Problem statement:
Rewrite the material between the lines holding "The image size" and "coord(64,256)", inclusive, keeping every line and shifting each answer coordinate by adding 134 to both of its numbers.

Listed records:
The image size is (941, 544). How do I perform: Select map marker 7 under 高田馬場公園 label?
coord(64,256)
--
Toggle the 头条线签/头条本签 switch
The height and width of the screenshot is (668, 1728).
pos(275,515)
--
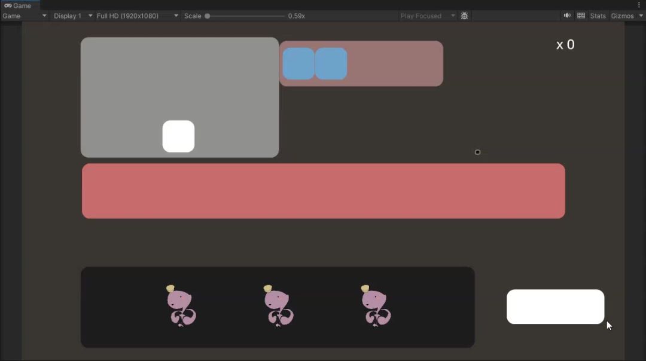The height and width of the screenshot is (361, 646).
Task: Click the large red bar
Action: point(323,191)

Written response:
The image size is (941, 544). How do I perform: Select map marker 7 under 高田馬場公園 label?
coord(198,390)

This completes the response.